# 'Please insert a writable disc' message - Windows 10



## qualityjohn (Jul 24, 2012)

I am wanting to record/burn music files to brand new CD-RW discs, and get the 'please inset a writable disc' message - even trying to copy data files to the disc. The drive recognises the insertion of any disc, and also successfully plays previously recorded data files and any commercial CD.DVD discs.

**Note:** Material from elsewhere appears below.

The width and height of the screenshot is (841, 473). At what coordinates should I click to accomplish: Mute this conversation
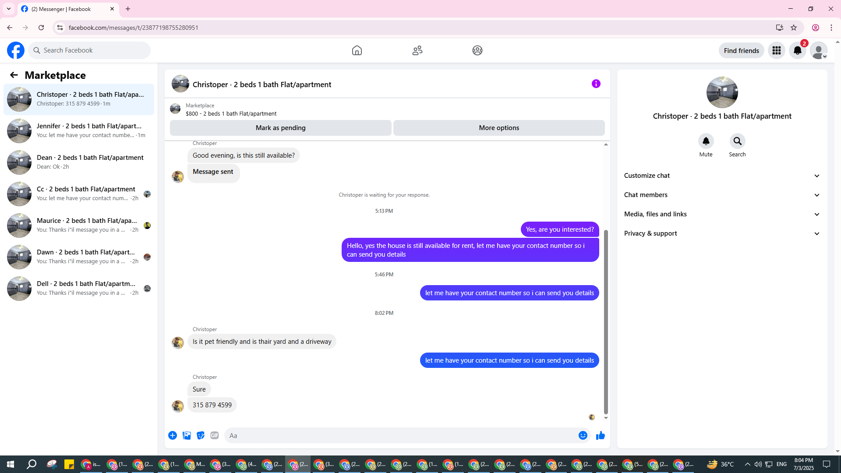(x=706, y=141)
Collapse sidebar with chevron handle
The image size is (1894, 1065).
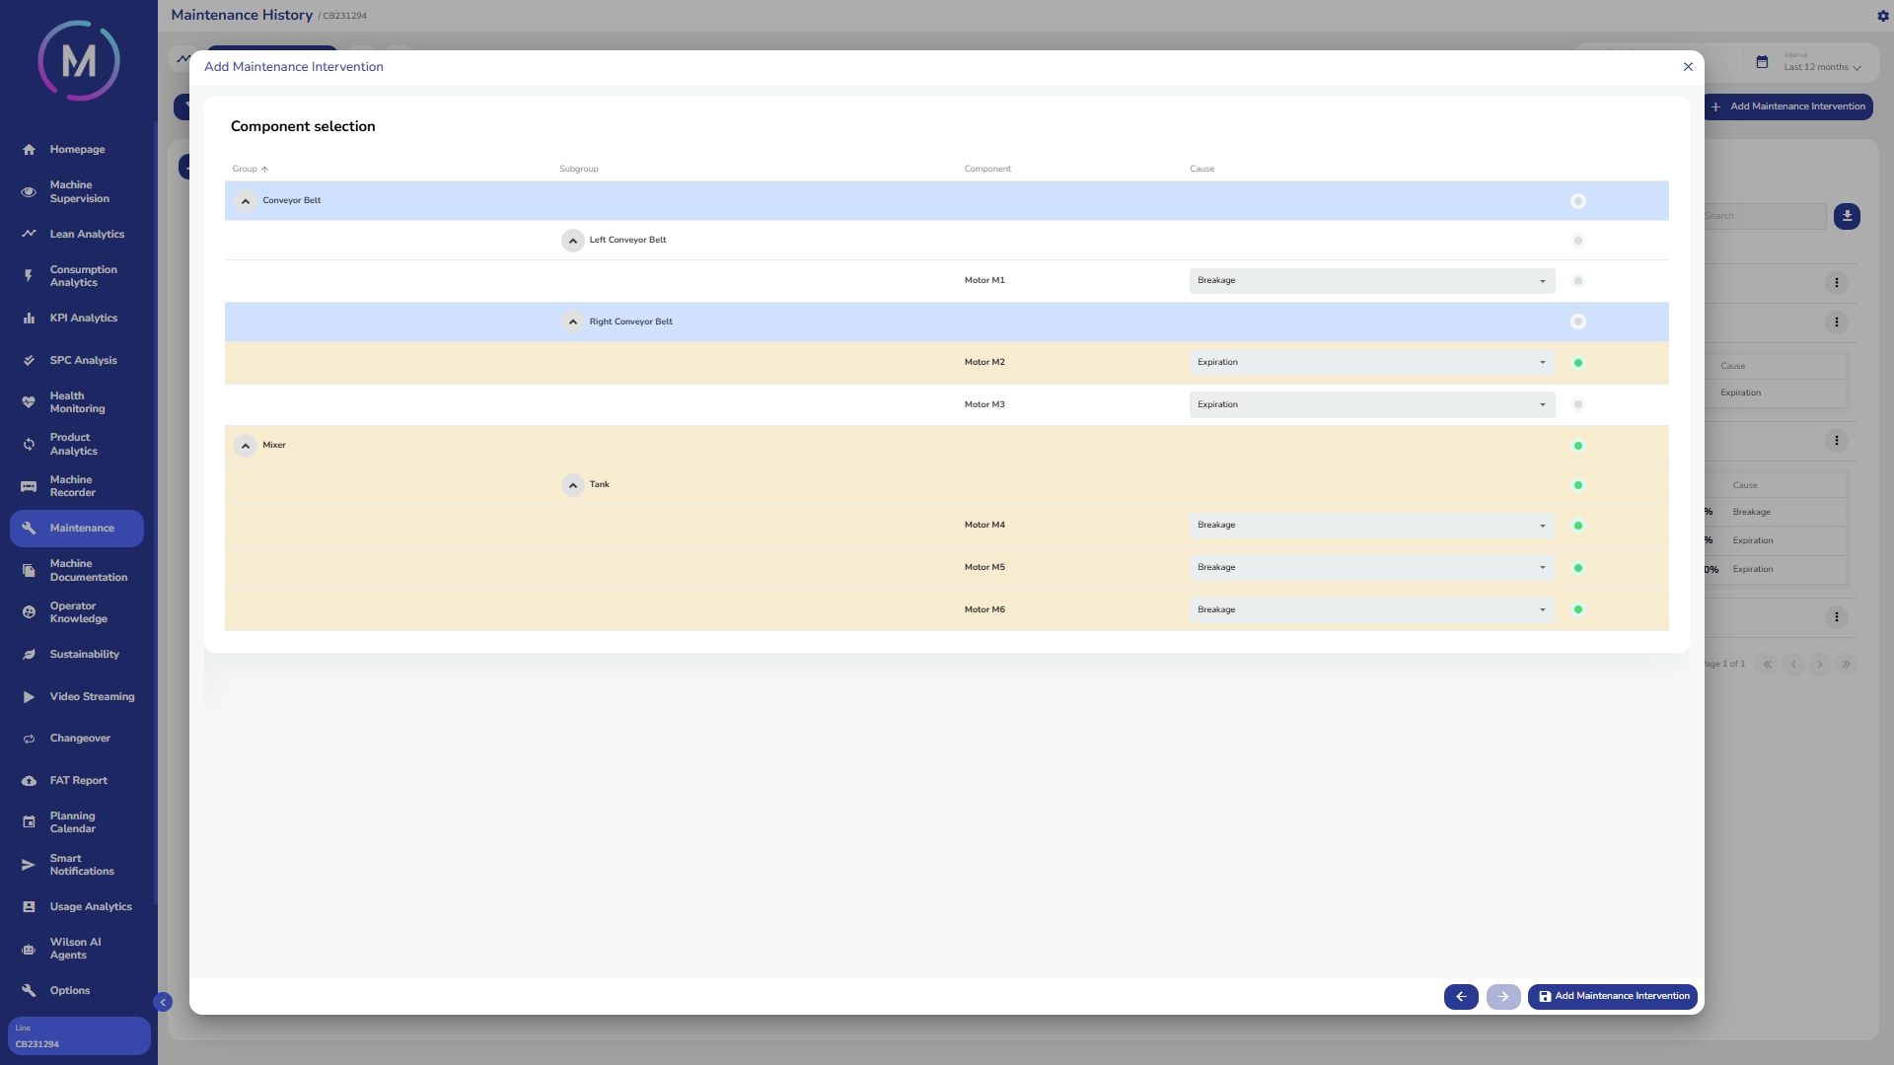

Tech Support Guy System Info Utility version 1.0.0.4
OS Version: Microsoft Windows 10 Pro, 64 bit
Processor: Intel(R) Core(TM) i5-4460 CPU @ 3.20GHz, Intel64 Family 6 Model 60 Stepping 3
Processor Count: 4
RAM: 8142 Mb
Graphics Card: NVIDIA GeForce GT 705, -2048 Mb
Hard Drives: C: 918 GB (834 GB Free); F: 930 GB (311 GB Free); H: 0 GB (0 GB Free);
Motherboard: Dell Inc., 088DT1
Antivirus: Windows Defender, Disabled. ZoneAlarm, Malware bytes


----------



## DataBase (Jan 15, 2004)

did you try to format the disk before writing to it?
when you previously wrote data to the disk did you finalize it? if so then you cannot write to that disc any longer. You will need to use another disc


----------



## plodr (Jun 27, 2014)

Directions for formatting CD-RW in Windows 10
http://www.partition-tool.com/resource/manage-partition/erase-format-cd-dvd-windows10.html


----------